Indirect morphological analysis of particles in polymer particle composites via non-destructive permittivity measurements

Abstract

Polymers with special properties (e.g. electrical, optical or mechanical) are often obtained via the addition of fillers. The composites' final properties rely on the preservation of these fillers during blending, which is, in particular, challenging for high aspect ratio particles, like shear-sensitive flaky particles (ssFP). Thus, in cases of ssFP off- or in-line monitoring is indicated. This study addresses the lack of suitable non-destructive monitoring methods appropriate for ssFP possessing a thickness below 1μm and an area equivalent diameter of several 10μm. An elegant method was developed to validate the integrity of ssFP within composites, which is based on the measurement of the composites' permittivity and applying precise micro-structure property correlations to indirectly determine the fillers' morphological features. The main hypothesis tested was that a reduction of the particles aspect ratio by a factor of larger than 5 can be detected by the measurement of the composites' permittivity.
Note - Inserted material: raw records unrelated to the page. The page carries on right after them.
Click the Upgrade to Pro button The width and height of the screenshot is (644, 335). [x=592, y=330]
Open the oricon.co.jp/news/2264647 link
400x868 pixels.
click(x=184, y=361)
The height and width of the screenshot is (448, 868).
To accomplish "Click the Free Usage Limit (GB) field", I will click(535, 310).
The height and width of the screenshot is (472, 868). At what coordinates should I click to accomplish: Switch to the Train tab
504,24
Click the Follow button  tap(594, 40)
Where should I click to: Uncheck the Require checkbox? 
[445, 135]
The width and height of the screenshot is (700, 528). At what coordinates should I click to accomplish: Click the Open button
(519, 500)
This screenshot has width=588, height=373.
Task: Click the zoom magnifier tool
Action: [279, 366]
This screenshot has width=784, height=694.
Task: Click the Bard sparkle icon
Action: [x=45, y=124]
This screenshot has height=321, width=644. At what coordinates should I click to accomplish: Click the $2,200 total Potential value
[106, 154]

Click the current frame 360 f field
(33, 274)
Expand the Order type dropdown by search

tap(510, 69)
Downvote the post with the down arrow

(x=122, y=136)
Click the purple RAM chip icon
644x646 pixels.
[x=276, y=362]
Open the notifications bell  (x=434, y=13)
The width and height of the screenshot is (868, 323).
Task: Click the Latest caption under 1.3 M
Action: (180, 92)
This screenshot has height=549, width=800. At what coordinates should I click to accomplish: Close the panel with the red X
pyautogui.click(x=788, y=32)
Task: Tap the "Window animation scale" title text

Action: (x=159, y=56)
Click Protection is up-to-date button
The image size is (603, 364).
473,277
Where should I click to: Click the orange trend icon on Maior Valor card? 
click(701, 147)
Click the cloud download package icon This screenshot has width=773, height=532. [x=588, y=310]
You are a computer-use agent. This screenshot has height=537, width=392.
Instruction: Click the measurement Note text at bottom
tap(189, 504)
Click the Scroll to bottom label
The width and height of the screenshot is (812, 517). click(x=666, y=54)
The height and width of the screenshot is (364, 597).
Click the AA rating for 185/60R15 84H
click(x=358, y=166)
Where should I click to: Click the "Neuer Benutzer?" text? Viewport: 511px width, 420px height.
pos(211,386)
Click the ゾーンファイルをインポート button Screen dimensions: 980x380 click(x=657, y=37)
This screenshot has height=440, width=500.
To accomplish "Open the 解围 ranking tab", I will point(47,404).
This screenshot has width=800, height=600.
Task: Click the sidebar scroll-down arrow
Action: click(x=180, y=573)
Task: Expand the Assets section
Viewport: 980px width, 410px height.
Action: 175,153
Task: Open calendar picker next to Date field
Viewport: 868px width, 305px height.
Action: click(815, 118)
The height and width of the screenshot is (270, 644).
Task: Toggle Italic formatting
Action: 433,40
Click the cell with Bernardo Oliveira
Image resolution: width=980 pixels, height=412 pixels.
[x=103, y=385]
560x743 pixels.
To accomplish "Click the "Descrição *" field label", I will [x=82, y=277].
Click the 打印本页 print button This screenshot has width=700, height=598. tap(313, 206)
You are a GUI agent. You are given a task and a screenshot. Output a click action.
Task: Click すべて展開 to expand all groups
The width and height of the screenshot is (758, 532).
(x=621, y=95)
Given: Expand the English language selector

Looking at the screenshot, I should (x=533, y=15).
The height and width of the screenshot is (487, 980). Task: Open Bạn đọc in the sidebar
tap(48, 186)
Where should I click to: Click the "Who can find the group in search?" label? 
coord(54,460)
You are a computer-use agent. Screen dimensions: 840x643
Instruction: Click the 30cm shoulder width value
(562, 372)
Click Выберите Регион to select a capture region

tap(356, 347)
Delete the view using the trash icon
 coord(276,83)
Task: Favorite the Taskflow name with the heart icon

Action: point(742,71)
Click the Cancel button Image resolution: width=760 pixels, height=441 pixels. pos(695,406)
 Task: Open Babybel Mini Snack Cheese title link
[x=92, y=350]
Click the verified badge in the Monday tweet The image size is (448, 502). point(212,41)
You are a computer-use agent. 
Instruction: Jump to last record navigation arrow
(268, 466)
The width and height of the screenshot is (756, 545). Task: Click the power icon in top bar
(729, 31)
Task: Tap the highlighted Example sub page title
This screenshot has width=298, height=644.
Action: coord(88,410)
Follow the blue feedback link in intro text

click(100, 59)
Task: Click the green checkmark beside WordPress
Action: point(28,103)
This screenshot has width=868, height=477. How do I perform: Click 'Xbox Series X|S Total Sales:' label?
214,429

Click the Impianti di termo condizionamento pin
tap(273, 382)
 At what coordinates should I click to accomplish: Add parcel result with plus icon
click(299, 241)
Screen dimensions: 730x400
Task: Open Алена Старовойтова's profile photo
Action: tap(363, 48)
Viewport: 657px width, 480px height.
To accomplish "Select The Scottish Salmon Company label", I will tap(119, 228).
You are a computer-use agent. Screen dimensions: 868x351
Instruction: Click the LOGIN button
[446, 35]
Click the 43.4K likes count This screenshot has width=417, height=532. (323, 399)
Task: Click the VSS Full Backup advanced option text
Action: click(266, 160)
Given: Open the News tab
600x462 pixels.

In this study, polyethylene or epoxy resin were blended with the mica-based ssFP Iriodin 153 which features a mean area equivalent diameter of 42μm and an average thickness of about 1μm. The micro-structure property correlation presented by G. Ondracek [Z. f. Werkstofftechnik, 8:280-287, 1977] provided the necessary theoretical backbone to indirectly infer geometrical changes to the ssFP from permittivity measurements of the composite. An excellent match was obtained between the indirectly (permittivity measurements) and the directly (ashing of matrix and subsequent scanning electron microscopy) determined particles' aspect ratios which related directly to the particles' area equivalent diameter because the thickness of the particles was almost constant. This preliminary study established the presented technique as a promising non-destructive test method to monitor the integrity of ssFPs embedded in polymers. In principle this technique is adaptable for in-line process monitoring.